BEGIN GIVEN PASSAGE

Connector makers are helping automobile makers in their push to make hydrogen fuel cells a clean-energy option for cars.
Falling lithium-ion battery prices, continuous hydrogen fuel cell technology advancements, changing consumer preferences, government support for alternative fuel research in China and Europe, and the impact of Elon Musk’s Tesla have converged to make the electric car a reality. More than five million EVs are now on the roads. BloombergNEF estimates that electric cars will be less expensive than internal combustion vehicles by 2022. However, another alternative fuel vehicle is also advancing in the background.
A flurry of activity is underway in automotive hydrogen fuel cells. Toyota’s 2019 Mirai and Honda’s 2019 Clarity Fuel Cell sedan are now available in California. Canada is creating a system of hydrogen fueling stations in British Columbia. The electronics industry is also innovating on behalf of this emerging technology.
Fischer Connectors has been working with Swiss electric propulsion company GreenGT to develop components for its integrated electric powertrains. The company focuses on powertrains, control electronics, and energy storage systems. Fischer’s products are showcased in a race car, the GreenGT H2, powered by fuel cells. Weight was a central element in the car’s design, so developers picked the Fischer UltiMate series, which uses aluminum to reduce mass. Those connectors can transmit up to 800A and 600V, levels needed to power the racer’s electric motors.

END GIVEN PASSAGE
BEGIN ENTRIES SHOWN

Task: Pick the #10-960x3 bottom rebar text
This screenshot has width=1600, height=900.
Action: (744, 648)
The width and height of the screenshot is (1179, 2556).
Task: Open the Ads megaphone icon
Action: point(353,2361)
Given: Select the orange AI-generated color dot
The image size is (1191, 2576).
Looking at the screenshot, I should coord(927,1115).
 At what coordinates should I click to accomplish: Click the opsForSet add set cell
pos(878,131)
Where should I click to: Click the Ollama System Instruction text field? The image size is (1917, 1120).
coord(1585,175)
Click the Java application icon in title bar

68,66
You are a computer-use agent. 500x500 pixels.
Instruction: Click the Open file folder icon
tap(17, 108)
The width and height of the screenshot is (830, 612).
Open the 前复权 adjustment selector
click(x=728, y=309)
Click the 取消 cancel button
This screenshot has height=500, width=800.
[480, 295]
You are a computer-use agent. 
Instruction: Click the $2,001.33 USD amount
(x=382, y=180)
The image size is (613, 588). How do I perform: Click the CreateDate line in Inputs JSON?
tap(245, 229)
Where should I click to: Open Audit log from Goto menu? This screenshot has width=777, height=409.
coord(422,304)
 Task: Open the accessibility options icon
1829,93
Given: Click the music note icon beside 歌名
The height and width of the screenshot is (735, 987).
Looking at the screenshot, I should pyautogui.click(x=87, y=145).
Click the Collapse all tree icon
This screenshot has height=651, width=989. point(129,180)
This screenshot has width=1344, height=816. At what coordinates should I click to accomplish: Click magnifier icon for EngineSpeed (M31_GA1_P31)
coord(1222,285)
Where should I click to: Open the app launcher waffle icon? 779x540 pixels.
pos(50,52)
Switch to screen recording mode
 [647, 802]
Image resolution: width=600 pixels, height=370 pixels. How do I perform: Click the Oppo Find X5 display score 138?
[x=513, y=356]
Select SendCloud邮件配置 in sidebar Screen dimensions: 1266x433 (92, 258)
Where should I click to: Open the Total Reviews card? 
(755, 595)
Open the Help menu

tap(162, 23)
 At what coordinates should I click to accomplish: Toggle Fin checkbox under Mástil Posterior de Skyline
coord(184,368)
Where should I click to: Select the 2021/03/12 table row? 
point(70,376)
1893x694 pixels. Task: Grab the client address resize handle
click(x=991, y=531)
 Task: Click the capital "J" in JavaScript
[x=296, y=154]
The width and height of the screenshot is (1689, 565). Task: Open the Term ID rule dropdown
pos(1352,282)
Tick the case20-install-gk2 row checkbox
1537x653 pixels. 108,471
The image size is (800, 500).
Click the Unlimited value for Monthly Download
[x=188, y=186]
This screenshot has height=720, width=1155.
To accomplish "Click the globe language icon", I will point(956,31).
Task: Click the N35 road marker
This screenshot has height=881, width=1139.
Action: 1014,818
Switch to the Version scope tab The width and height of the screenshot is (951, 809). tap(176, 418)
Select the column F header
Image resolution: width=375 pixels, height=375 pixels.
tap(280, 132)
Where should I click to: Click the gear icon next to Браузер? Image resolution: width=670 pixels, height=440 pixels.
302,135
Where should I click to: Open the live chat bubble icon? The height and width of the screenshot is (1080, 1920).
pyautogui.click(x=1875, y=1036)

END ENTRIES SHOWN

### COMPLETE THE FOLLOWING
A - Answer these questions using the hydrogen fuel cell article:
(i) How many EVs does it say are now on the roads?
(ii) Which two 2019 models does it name as now available in California?
(iii) Up to what current and voltage can the connectors in the Fischer UltiMate series transmit?
B - The hydrogen fuel cell article names several developments that converged to make the electric car a reality. List every one of them.
C - From the hydrogen fuel cell article, extract the passage starting at "Falling lithium-ion battery" and ending at "this emerging technology.".

### EXERCISE RESPONSES
A -
(i) More than five million EVs are now on the roads.
(ii) Toyota's 2019 Mirai and Honda's 2019 Clarity Fuel Cell sedan are now available in California.
(iii) They can transmit up to 800A and 600V.

B -
- Falling lithium-ion battery prices
- Continuous hydrogen fuel cell technology advancements
- Changing consumer preferences
- Government support for alternative fuel research in China and Europe
- The impact of Elon Musk's Tesla

C -
Falling lithium-ion battery prices, continuous hydrogen fuel cell technology advancements, changing consumer preferences, government support for alternative fuel research in China and Europe, and the impact of Elon Musk’s Tesla have converged to make the electric car a reality. More than five million EVs are now on the roads. BloombergNEF estimates that electric cars will be less expensive than internal combustion vehicles by 2022. However, another alternative fuel vehicle is also advancing in the background.
A flurry of activity is underway in automotive hydrogen fuel cells. Toyota’s 2019 Mirai and Honda’s 2019 Clarity Fuel Cell sedan are now available in California. Canada is creating a system of hydrogen fueling stations in British Columbia. The electronics industry is also innovating on behalf of this emerging technology.